Offer your bartender the right shot, for the right reasons
The right attitude’s “I know you’re working, but it’d be awesome if you joined us”, not “Screw your job, hop on our party train!”. Also, offer them their preferred shot, not yours; and remember that a shot is never a substitute for a tip.

Perfect the Casual Half-Raise
It’s not universally accepted yet, but there might be a way to get a bartender’s attention without being a jerk. This open-palm, one-raised-finger, half-mast gesture says in the most undemanding way possible, “I’m here when you’re ready”. It’s so good!

Err towards cash, but don’t sweat credit
Cash is king because you take tips home that night instead of 1-2 weeks later, and they’re (shh…) not taxed. BUT: Bartenders get that this is a plastic world; you’re not losing cred by using credit, but tip a bit more anyway, because credit cards aren’t real money.

Keep your bartender company on slow nights
Do talk about: sports, music, movies, drinking, embarrassing sex stories, “ancient aliens”.
Don’t talk about: politics, religion, how much money bartenders make, sex stories where you’re really good at sex.

Don’t freak your bartender out on slow nights
If you’re a creepy stalker, just be low-maintenance about it. Bartenders of both sexes know they’ll have admirers. If they think “I can live with this creep” instead of “I’m calling the cops on this creep”, you’re winning (relatively).

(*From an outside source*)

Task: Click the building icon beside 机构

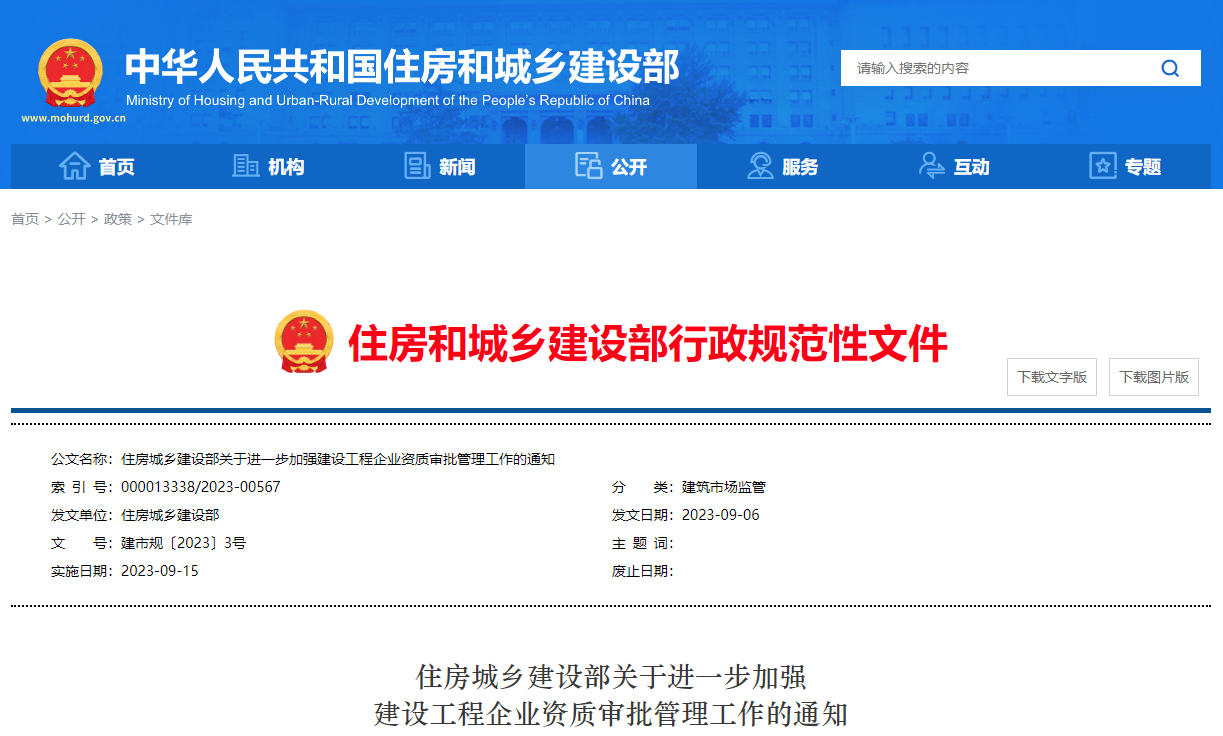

Be respectful even when you feel you’ve been horribly wronged
Bad-tasting beer is rarely the bartender’s fault, and regardless he’ll comp you a replacement — happily so if you’re cool. If you got the wrong cocktail, you might have ordered wrong, especially if you ordered for a group. If you got the right cocktail but think it was made wrong, remember that bartenders dip a straw for a taste before serving. If the drink’s truly off, they’ll catch it.

 

Bus your table, mind your chair 
If you ordered at the bar, bring your empties back. If there’s table service but the barback’s overwhelmed (sure sign: the bartenders are frantically washing glasses), lending a hand is a “veteran move”. Pushing in your chair to keep service lanes clear is a subtle assist, but the guy not tripping over your chair will notice.

Streamline every interaction so the bartender never has to ask additional questions:
Always say “Can I start a tab?” or “Can I close this out?” when handing over a card.

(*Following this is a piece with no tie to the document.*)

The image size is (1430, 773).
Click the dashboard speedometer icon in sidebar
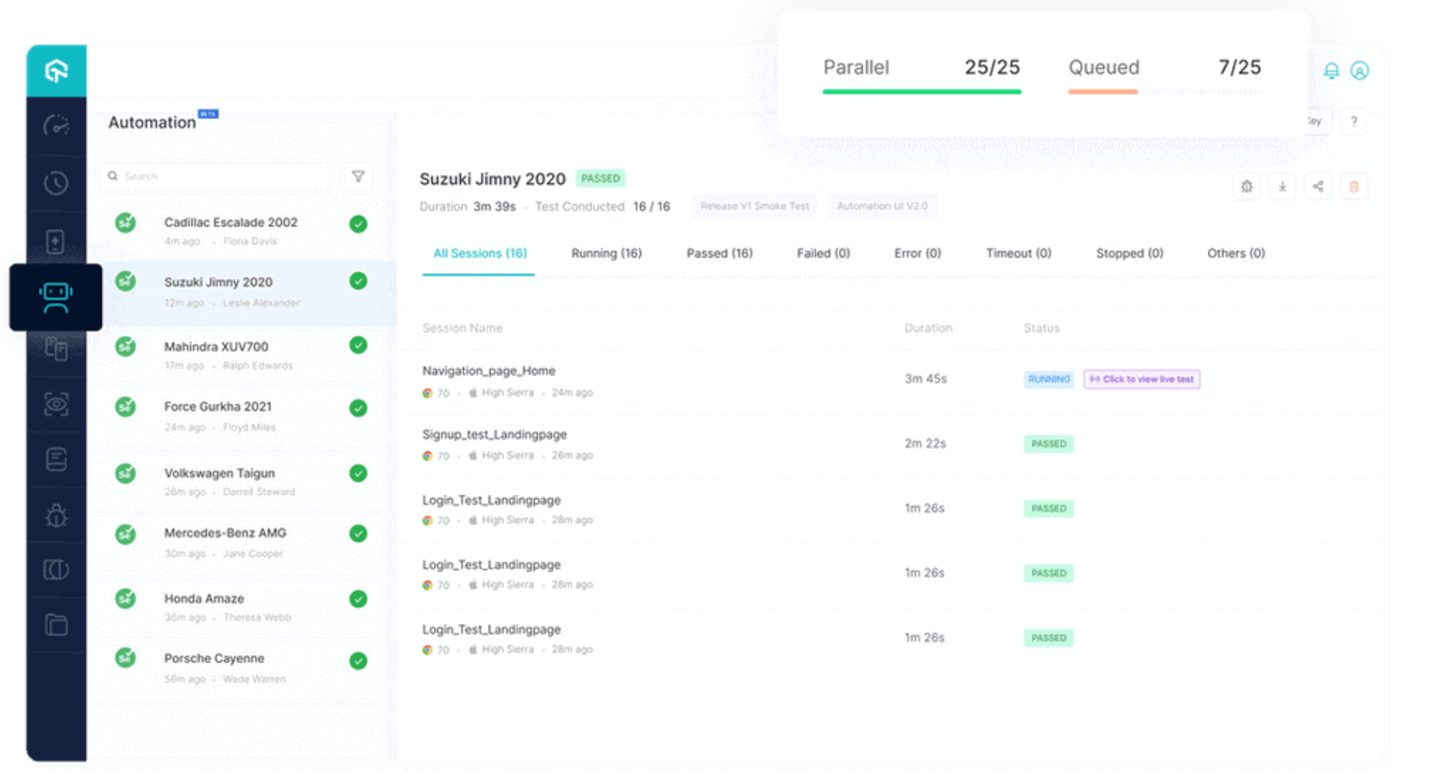click(56, 126)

Lay out specific ingredients, in the order the drink’s constructed: “Grey Goose & cranberry with extra limes” vs “Cranberry & vodka… can I get more limes?”.

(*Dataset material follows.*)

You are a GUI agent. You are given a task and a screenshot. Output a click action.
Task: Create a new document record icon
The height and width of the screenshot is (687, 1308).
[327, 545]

With multiple drinks, flag down the bartender only when your entire order’s ready.

Tell him how much change you want; it saves a step, and now he knows it was you who tipped $3 on a $7 drink, and not the Tip Fairy.

Tip like a boss, or at least senior management
$2 per drink is solid; $3 is more than solid. 30% on an end-of-evening bill gets you remembered that night; 50% gets you remembered every night. For buybacks, 50% of whatever the drink would’ve cost works, though even at 100% you’re still saving cash.

For a “This is for you, please take care of me” bonus, 50-100% of that crucial first round’s total works, followed up by $2-$3 per round to keep the goodwill flowing. But if things get hectic, don’t remind the bartender of your generosity — it’s a fine line between rewarding you and shafting everybody else.

Make “a shot and a beer” your regular order
“Makes me smile, every time.” — every bartender in the world

Let the bartender determine when you’ve earned “regular” status…
You can’t force things by introducing him to your friends on your second visit or commiserating about how terrible the other customers are. If you do, like, half of the above stuff, seven visits (not including weekends!) ought to do it.

… and to keep that status, be discreet 
If you have an “awesome guy” discount, don’t put 10 friends on your tab. If you get to order after last call, this quote pretty much sums it up: “Last call is like corralling a bunch of toddlers at nap time. Everybody is hurting each others’ feelings, hitting each other, wetting themselves, etc. The last thing that needs to happen is for them to see the one kid still playing with the toy that they all want.”